Sharon Isbin & Friends

Guitar Passions
Sony Classical
Sharon Isbin & Friends

Isbin, one of America’s most prolific classical guitarists, has incorporated folk and jazz on crossover collaborations such as Journey To The Amazon (with saxophonist Paul Winter and percussionist Thiago de Mello), 3 Guitars 3 (with Laurindo Almeida and Larry Coryell), and Journey To The New World (with Joan Baez and Mark O’Connor). So it’s not that radical a comfort-zone stretch to find her in the company of Steve Vai, Stanley Jordan, Steve Morse, and Heart’s Nancy Wilson. The success of the results vary.

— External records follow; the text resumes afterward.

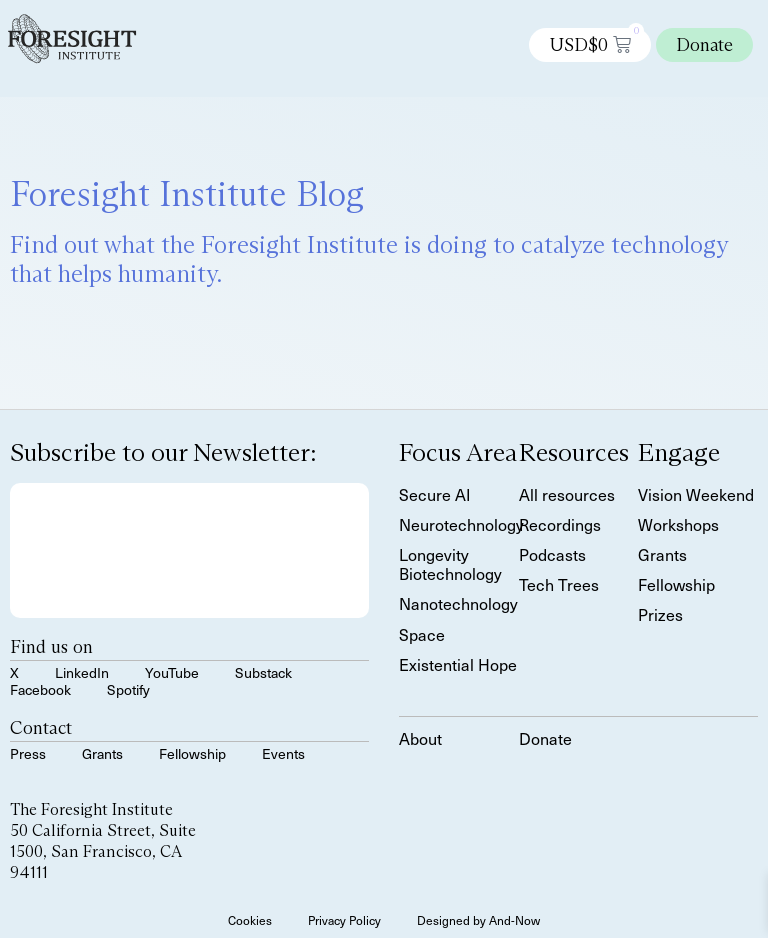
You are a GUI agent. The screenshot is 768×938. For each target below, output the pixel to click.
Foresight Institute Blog (187, 194)
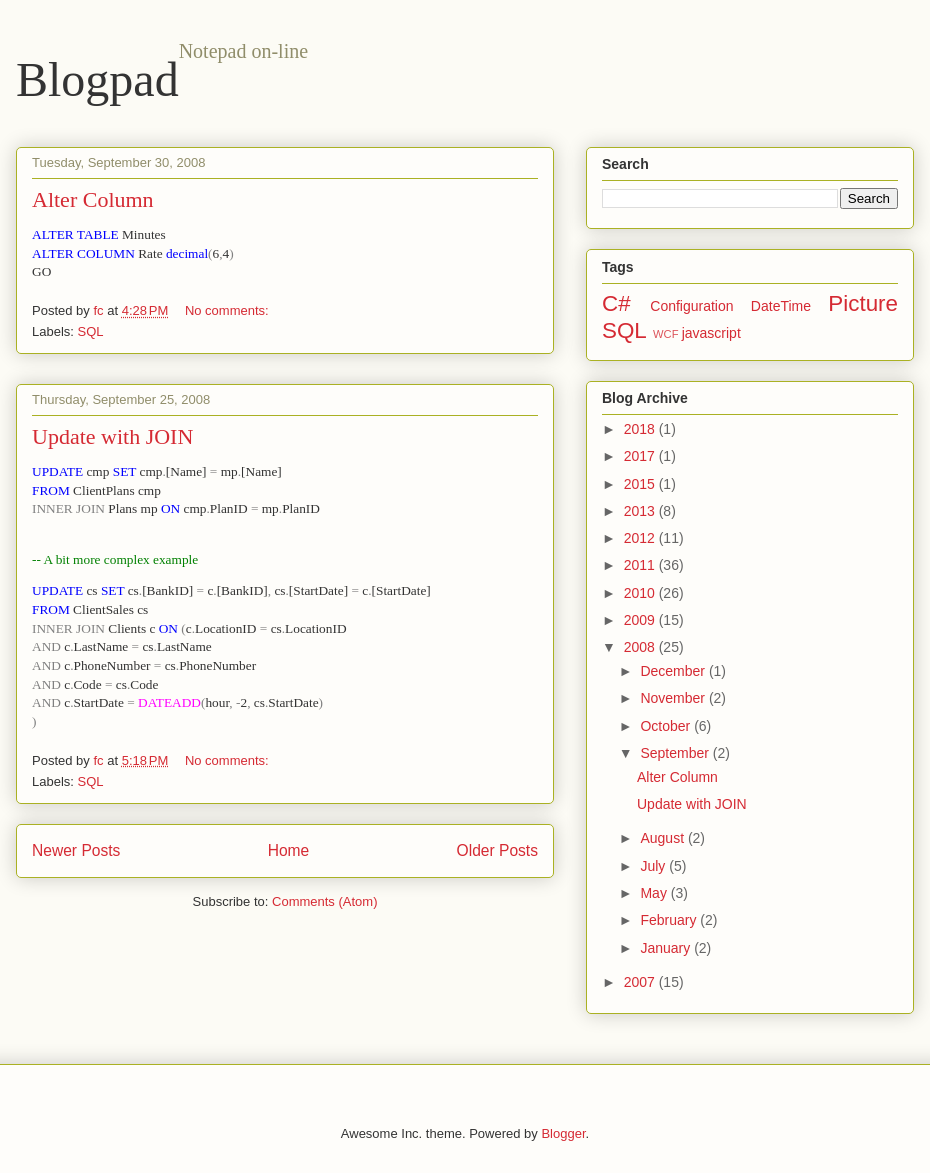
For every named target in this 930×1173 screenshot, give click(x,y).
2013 (641, 511)
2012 (641, 538)
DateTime (781, 306)
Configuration (691, 306)
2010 (641, 593)
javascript (711, 333)
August (663, 838)
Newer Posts (76, 850)
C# (616, 303)
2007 (641, 982)
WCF (665, 334)
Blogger (563, 1133)
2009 (641, 620)
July (654, 866)
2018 (641, 429)
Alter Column (93, 199)
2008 (641, 647)
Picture (863, 303)
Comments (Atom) (324, 901)
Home (289, 850)
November (674, 698)
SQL (91, 331)
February (670, 920)
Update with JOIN (112, 436)
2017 (641, 456)
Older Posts (497, 850)
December (674, 671)
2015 (641, 484)
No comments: (228, 310)
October (667, 726)
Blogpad (97, 79)
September (676, 753)
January (667, 948)
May (655, 893)
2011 (641, 565)
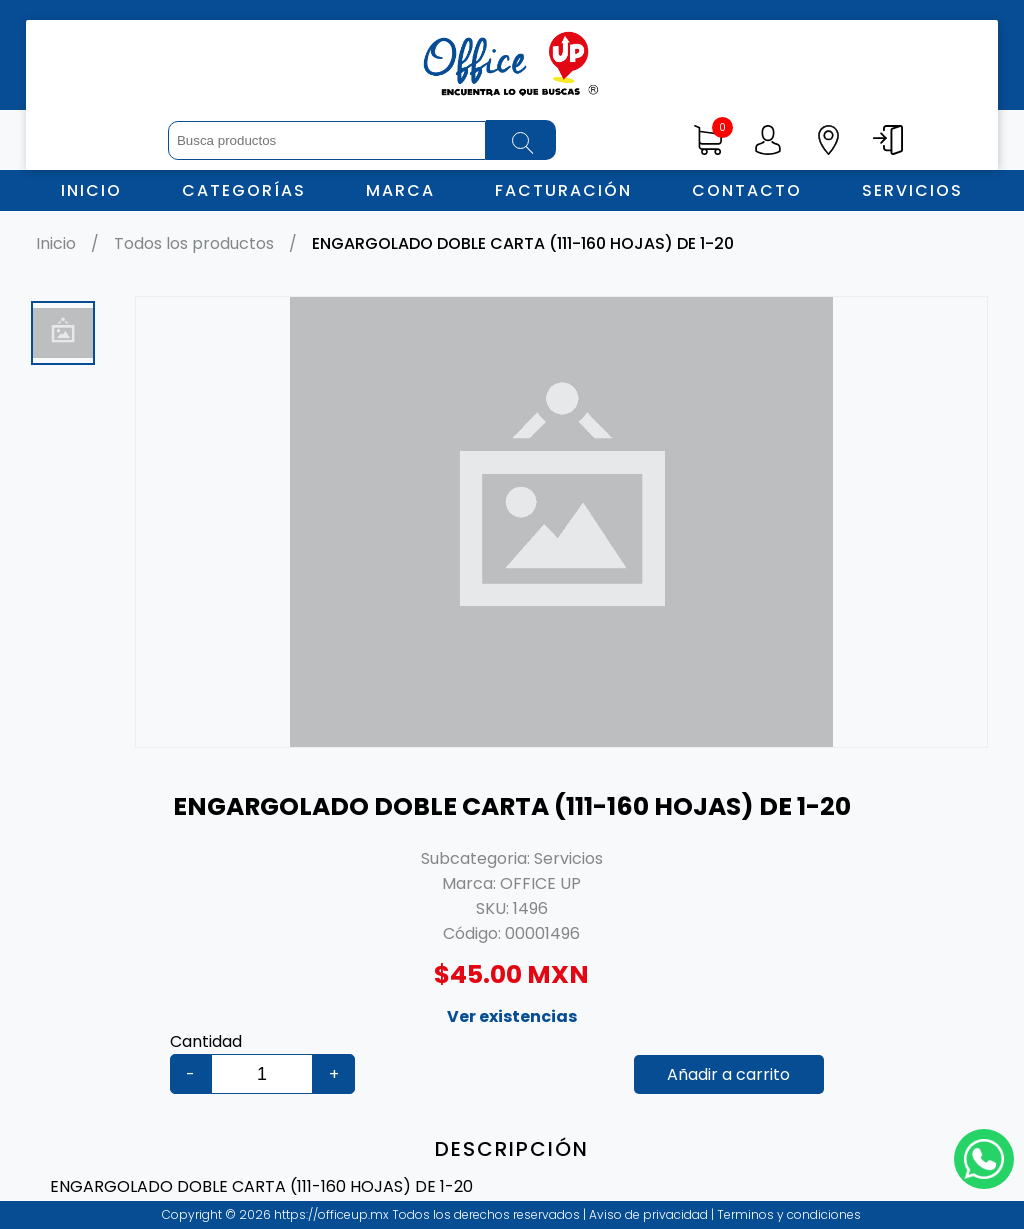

The 55-year-old begins Passions with Gentil Montana’s “Porro” (referring to a Columbian rhythm), double-tracking herself playing two complementary parts. Next, her plucked technique intertwines nicely with Jordan’s two-handed tapping approach on a piece by Argentine composer Quique Sinesi. And as much as his choice of notes, Vai’s fat, overdriven tone somehow makes total sense alongside Isbin’s crisp, rhythmic gut-string.

Almeida’s famous arrangement of the Adagio from Rodrigo’s “Concierto de Aranjuez” (stated beautifully by Romero Lubambo) is the jumping off point for some aggressive but tasty electric improvising by Morse over an extended bossa nova coda. The same bossa-tag trick doesn’t work as well on “Dreamboat Annie”; it would have been more interesting to have Wilson sing the familiar Heart hit over a bossa groove all the way through.

This review would be remiss if it didn’t mention the CD’s tray photo. The comely Isbin is pictured from above, lounging on a floor surrounded by guitars. Not an especially original idea, except for the guitars chosen. There’s a Fender Coronado, a fake-bamboo Eko, a baby blue Hagstrom, a copy of a Fender Wildwood. Maybe Sharon figured a sunburst Paul or D’Angelico New Yorker would steal the show from her. If so, she figured wrong – on several levels.